Electrical impulses are always going through the brain during everyday activity and sleep. A seizure is a massive disorganized electrical discharge from the brain. In other words, a seizure occurs when a large number of cells in the brain begin to fire abnormally. There are numerous causes of seizures including injury to the head, infection, ingestion of toxic substances, fever, problems within the brain, and inherited disorders.

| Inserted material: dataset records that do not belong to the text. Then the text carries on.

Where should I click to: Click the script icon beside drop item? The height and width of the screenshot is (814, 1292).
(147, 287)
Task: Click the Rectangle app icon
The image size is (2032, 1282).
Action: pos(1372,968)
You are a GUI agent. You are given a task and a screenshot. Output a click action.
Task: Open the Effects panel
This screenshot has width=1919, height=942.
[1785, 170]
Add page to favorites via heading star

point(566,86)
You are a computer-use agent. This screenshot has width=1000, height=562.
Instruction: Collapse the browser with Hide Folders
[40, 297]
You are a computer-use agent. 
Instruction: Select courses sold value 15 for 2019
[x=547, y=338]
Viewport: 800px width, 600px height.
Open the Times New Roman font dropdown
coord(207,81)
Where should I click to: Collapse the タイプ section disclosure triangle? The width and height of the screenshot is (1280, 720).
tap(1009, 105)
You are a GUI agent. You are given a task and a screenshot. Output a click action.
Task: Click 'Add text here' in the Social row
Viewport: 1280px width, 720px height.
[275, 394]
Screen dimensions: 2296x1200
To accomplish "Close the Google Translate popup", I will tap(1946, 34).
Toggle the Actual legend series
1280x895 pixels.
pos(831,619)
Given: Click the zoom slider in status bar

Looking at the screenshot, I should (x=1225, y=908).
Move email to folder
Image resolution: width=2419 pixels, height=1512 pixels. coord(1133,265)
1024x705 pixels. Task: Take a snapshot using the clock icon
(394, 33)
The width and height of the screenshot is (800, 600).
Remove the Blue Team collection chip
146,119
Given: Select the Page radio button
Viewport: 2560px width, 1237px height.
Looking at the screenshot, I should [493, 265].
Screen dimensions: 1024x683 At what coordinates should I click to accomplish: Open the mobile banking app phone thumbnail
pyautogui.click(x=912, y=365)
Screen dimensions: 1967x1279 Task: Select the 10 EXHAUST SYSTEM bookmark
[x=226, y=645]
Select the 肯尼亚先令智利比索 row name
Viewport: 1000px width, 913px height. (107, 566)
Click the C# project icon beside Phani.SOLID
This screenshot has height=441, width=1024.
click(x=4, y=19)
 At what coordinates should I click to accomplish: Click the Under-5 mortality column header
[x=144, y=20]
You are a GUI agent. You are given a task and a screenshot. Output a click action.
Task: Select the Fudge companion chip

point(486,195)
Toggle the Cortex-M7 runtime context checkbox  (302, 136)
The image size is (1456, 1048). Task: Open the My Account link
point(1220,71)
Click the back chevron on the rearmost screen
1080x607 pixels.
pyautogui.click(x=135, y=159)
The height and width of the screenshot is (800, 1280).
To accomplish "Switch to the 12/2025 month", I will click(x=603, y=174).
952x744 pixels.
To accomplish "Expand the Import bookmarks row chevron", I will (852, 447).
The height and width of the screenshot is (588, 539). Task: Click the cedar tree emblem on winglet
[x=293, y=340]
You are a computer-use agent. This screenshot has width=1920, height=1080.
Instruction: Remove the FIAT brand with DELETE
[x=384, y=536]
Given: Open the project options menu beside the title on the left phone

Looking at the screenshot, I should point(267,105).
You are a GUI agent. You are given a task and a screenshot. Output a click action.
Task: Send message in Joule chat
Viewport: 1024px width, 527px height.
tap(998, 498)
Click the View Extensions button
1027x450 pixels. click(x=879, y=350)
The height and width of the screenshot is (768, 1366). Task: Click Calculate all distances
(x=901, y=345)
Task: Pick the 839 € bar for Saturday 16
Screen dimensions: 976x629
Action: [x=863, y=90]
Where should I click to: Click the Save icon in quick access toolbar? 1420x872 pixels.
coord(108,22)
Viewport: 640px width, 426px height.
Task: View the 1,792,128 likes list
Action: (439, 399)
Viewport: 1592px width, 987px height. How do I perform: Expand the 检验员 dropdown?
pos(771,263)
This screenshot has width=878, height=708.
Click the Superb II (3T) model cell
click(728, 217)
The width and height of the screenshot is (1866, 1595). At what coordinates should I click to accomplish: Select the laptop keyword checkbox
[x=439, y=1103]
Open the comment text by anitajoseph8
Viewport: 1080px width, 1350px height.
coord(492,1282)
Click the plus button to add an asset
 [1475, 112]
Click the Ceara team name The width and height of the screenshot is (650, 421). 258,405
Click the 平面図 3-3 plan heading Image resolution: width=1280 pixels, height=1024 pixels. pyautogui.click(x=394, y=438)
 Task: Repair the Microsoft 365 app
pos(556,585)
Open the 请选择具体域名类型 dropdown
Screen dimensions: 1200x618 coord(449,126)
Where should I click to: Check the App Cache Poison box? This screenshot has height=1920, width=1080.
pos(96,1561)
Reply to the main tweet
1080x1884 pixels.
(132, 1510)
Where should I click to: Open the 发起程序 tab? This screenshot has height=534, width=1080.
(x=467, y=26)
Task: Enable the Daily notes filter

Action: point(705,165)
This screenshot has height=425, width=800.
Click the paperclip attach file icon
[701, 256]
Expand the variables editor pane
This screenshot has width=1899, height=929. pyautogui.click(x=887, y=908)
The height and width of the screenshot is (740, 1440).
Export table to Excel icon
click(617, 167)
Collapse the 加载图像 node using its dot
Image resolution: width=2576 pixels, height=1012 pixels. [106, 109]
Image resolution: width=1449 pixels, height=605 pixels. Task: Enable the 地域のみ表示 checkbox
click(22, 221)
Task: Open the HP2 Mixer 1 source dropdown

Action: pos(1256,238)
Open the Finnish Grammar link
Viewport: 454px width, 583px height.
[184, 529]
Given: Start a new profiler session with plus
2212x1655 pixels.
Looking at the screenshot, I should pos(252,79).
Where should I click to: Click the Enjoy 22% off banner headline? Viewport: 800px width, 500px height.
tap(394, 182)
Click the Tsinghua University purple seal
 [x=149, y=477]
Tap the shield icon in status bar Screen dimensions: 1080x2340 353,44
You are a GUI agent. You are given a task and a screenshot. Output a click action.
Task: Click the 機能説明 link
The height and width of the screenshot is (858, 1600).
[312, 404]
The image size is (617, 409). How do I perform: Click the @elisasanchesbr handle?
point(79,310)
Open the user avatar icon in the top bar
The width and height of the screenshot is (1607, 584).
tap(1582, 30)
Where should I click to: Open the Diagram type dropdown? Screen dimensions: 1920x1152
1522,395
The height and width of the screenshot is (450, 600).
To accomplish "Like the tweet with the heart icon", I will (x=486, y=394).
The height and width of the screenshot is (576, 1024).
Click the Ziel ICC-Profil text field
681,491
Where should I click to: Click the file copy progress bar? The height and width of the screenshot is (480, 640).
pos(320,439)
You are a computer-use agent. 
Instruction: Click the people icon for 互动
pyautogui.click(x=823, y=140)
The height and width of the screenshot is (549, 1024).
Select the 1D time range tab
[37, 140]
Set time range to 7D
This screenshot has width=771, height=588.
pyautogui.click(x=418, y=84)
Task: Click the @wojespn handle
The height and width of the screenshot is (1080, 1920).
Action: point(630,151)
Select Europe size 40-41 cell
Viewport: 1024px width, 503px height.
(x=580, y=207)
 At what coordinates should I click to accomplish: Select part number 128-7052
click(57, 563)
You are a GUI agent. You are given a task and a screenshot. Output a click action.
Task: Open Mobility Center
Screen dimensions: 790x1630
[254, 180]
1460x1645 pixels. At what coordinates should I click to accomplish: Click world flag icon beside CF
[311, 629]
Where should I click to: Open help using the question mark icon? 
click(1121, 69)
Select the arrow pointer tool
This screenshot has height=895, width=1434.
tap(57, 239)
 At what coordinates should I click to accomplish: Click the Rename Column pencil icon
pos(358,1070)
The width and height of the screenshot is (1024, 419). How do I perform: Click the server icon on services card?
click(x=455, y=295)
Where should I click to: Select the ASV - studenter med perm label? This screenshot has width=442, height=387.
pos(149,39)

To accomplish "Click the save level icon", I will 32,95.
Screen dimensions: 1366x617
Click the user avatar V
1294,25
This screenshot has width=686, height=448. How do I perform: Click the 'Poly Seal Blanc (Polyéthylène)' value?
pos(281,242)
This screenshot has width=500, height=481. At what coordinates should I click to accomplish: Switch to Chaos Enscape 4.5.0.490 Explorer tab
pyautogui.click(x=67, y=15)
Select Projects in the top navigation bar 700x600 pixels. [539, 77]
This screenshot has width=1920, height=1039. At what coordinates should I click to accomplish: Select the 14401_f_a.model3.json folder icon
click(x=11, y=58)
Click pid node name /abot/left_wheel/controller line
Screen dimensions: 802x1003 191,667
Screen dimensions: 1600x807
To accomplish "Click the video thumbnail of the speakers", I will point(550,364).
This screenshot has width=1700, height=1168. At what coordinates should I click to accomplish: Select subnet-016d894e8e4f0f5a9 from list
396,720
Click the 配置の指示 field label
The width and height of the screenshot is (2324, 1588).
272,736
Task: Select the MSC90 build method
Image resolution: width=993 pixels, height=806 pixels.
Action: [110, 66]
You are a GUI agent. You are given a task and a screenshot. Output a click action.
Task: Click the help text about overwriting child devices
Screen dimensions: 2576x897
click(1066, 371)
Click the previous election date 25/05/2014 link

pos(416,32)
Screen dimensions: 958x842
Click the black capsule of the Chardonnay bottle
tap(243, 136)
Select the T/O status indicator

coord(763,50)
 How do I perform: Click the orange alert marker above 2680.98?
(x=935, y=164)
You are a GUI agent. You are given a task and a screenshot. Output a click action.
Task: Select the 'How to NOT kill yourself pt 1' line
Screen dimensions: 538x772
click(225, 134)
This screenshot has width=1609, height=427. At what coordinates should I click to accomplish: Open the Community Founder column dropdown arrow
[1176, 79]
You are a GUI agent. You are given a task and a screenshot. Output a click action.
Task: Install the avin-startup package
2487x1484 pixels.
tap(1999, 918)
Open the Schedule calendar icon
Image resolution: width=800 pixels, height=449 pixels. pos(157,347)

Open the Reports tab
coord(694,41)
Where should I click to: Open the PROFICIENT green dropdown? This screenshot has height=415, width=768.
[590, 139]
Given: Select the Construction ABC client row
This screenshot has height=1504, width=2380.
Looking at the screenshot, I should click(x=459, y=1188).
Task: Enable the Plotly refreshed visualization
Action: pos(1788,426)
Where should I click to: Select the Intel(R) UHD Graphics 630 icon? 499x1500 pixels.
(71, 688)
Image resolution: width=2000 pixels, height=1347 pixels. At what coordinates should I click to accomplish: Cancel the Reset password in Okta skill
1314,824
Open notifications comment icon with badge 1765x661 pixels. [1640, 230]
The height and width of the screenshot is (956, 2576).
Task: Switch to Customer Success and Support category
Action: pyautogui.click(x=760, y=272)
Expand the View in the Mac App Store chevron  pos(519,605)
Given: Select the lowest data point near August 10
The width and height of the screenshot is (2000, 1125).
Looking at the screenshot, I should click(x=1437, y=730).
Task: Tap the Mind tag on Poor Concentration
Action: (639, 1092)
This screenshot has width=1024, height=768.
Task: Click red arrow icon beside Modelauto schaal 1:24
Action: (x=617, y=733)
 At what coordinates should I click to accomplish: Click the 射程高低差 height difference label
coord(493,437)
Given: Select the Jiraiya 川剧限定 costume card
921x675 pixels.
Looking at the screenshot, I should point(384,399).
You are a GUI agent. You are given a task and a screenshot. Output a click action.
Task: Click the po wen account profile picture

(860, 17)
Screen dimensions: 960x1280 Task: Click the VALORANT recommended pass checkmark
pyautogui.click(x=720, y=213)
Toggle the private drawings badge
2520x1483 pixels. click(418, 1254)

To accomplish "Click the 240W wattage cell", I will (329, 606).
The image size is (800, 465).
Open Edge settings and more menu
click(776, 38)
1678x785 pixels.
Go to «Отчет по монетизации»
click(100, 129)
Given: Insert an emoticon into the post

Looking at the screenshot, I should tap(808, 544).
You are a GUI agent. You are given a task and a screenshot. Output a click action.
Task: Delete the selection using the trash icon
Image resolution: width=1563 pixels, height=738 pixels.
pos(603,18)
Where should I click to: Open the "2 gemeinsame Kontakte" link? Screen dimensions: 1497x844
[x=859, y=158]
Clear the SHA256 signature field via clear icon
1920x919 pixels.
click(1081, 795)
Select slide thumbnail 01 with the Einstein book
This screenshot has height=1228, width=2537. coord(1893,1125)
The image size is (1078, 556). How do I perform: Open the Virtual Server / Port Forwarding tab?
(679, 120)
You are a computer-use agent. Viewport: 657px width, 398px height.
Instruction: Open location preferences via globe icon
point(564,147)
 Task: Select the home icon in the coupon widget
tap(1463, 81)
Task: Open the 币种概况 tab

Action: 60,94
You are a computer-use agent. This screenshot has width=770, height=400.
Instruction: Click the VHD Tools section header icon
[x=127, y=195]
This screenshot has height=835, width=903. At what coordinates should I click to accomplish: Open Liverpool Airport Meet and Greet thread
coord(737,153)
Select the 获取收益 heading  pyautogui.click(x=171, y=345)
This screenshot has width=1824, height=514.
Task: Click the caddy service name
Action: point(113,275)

In children, the most common cause of a seizure is fever. Quite often, the cause of the seizure is never discovered.
What are the symptoms?
Most seizures last under three minutes with the vast majority lasting less than ten. The symptoms of a seizure may vary depending upon which parts of the brain are affected. Most often there is a loss of consciousness along with uncontrolled muscle movement, including stiffening of the body and jerking of the arms and legs. The child may cry out although it is felt that seizures do not cause pain. While the breathing pattern may change during a seizure, it rarely ever stops completely. There may be loss of bowel and bladder function during the seizure.
What can/should be done at home
Once a seizure begins, there is nothing that can be done to stop it aside from medications that are sometimes prescribed for those who have repeated seizures. Therefore, treatment involves monitoring the child:
- First, stay calm.
- Then, protect the child from injury by making sure he isn't in a place where he could fall or run into sharp objects.